▶ [Data supplied]:

=-=-=-=-=

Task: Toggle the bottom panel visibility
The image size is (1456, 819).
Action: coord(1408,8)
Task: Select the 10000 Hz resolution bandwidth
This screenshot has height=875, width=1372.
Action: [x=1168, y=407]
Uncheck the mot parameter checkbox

=-=-=-=-=

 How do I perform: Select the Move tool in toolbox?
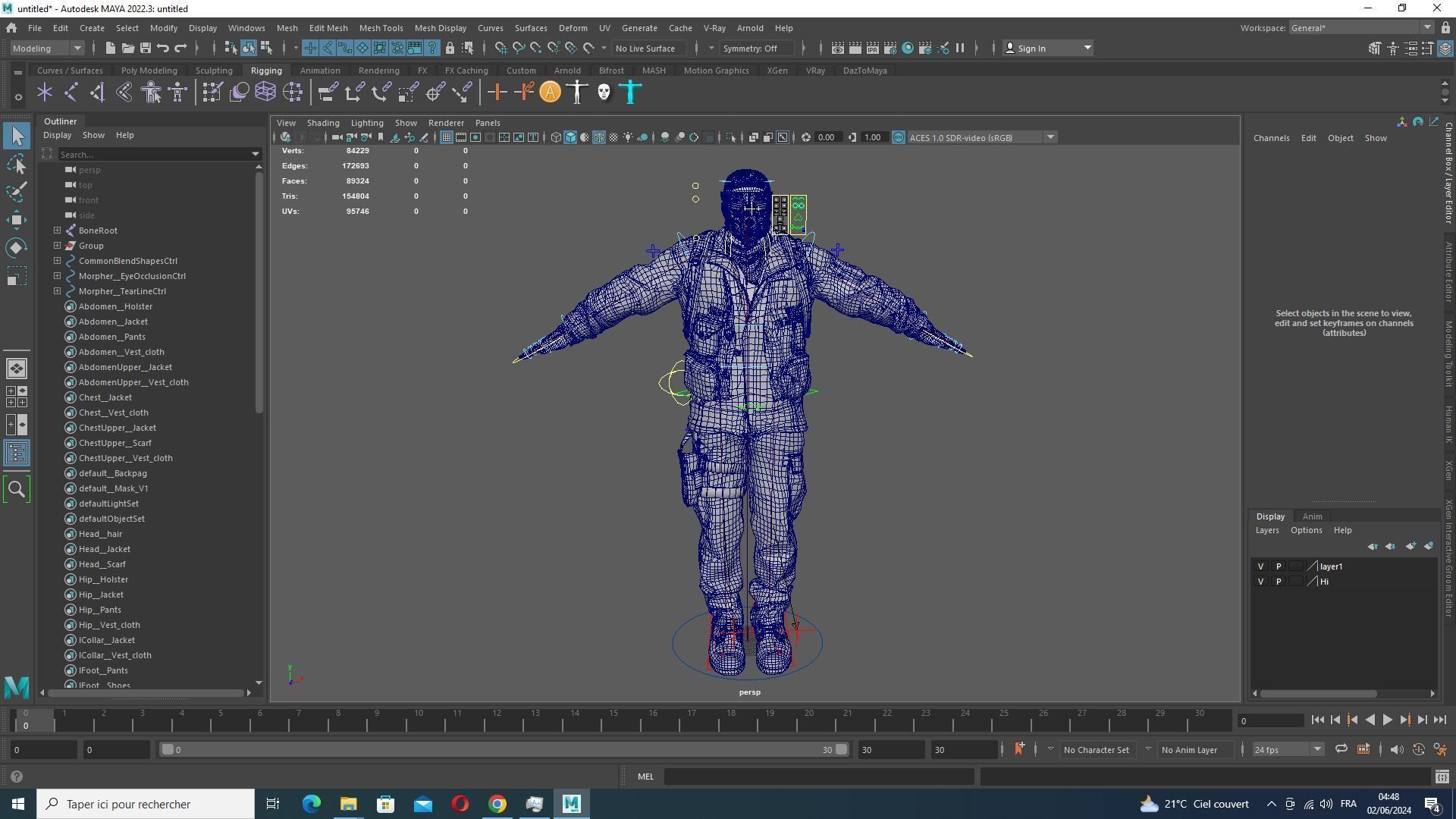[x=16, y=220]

=-=-=-=-=

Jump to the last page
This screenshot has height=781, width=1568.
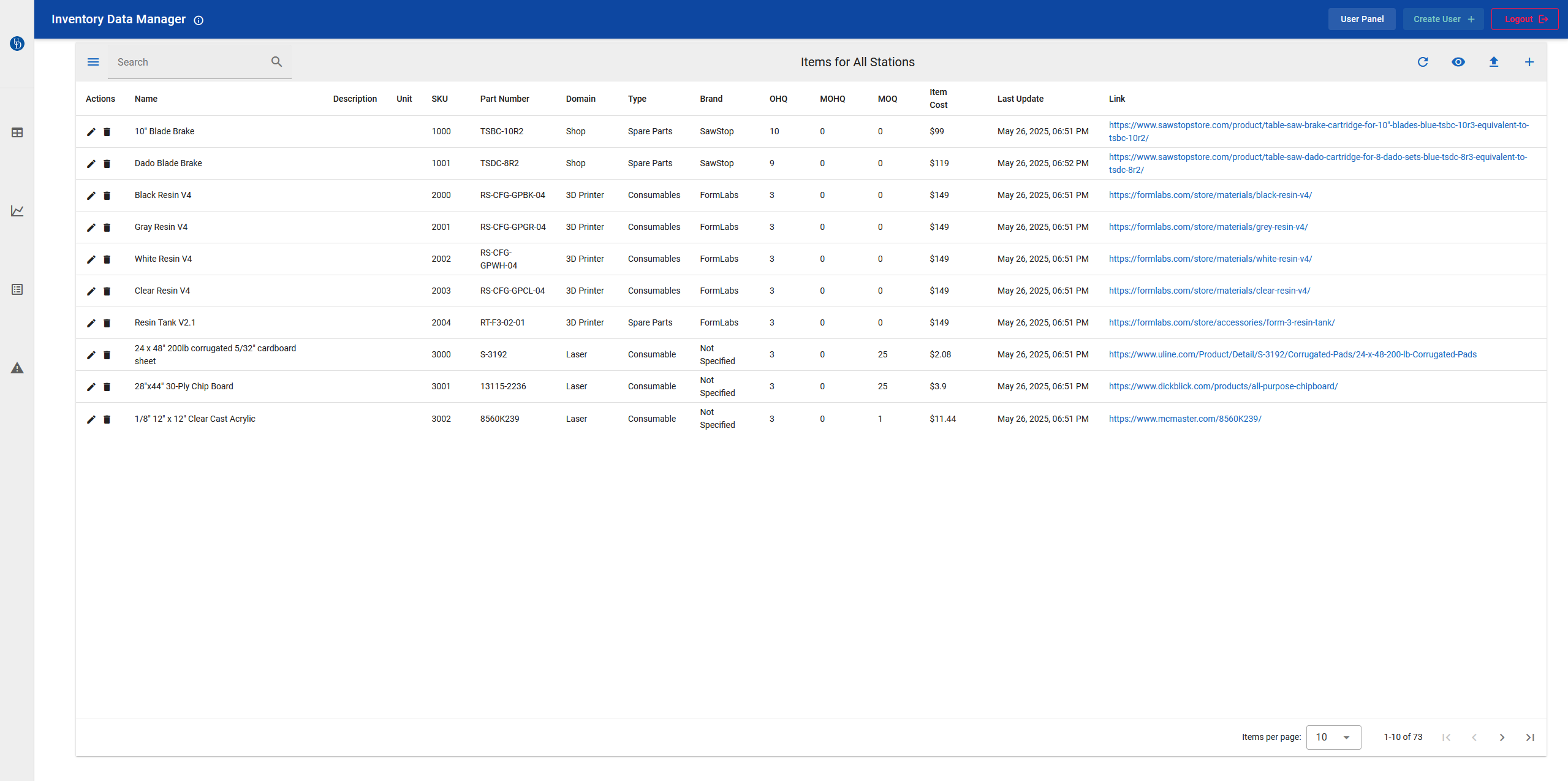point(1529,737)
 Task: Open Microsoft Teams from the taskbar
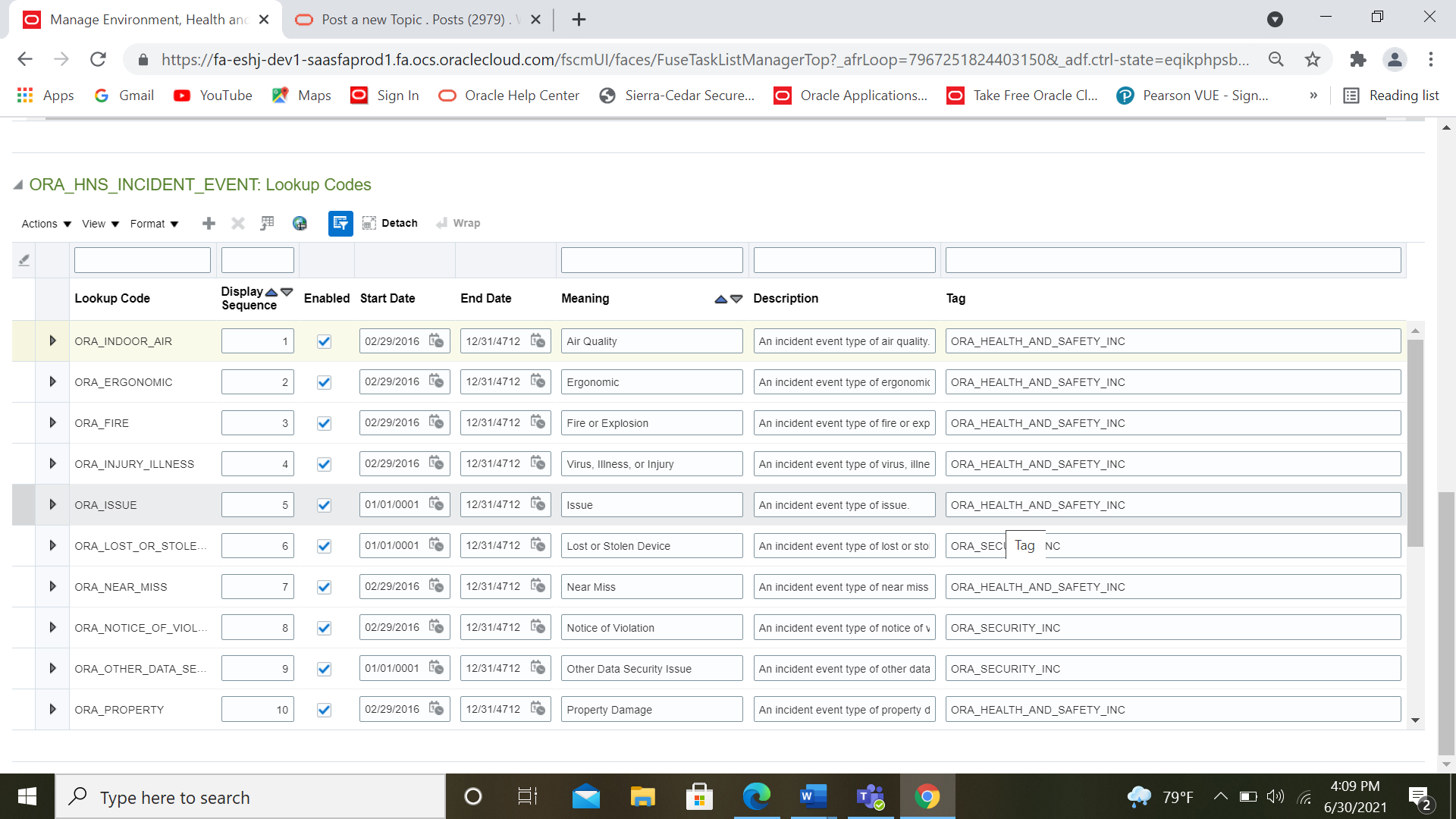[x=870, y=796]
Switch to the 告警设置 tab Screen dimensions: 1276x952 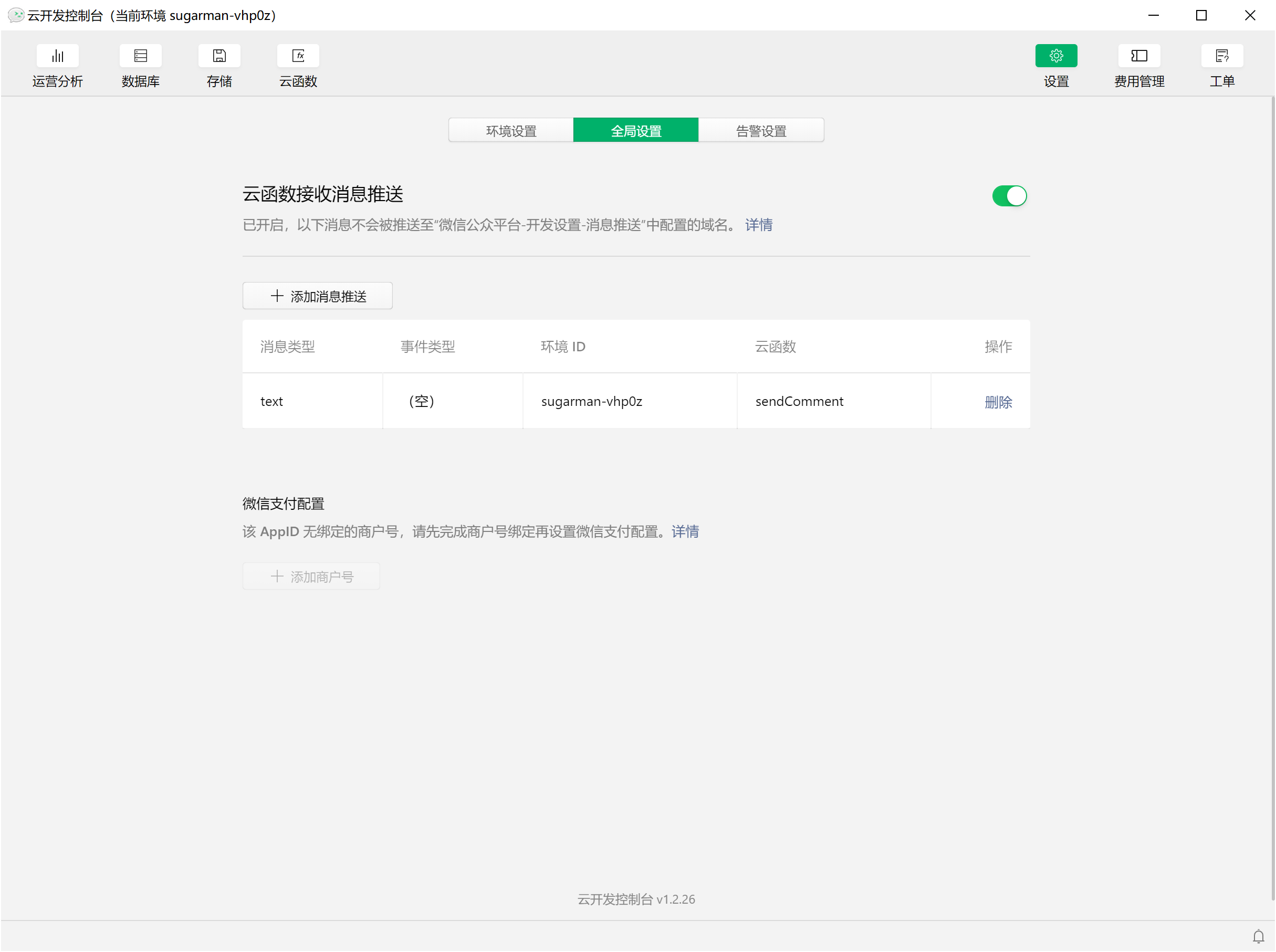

=-=-=-=-=

▶ [Exercise objective]:
Reproduce only the lines above, starting at the line with "This screenshot has height=875, width=1372." and ending at the line with "Uncheck the mot parameter checkbox", exactly as written.

▶ [Output]:
This screenshot has height=875, width=1372.
Action: [x=1168, y=407]
Uncheck the mot parameter checkbox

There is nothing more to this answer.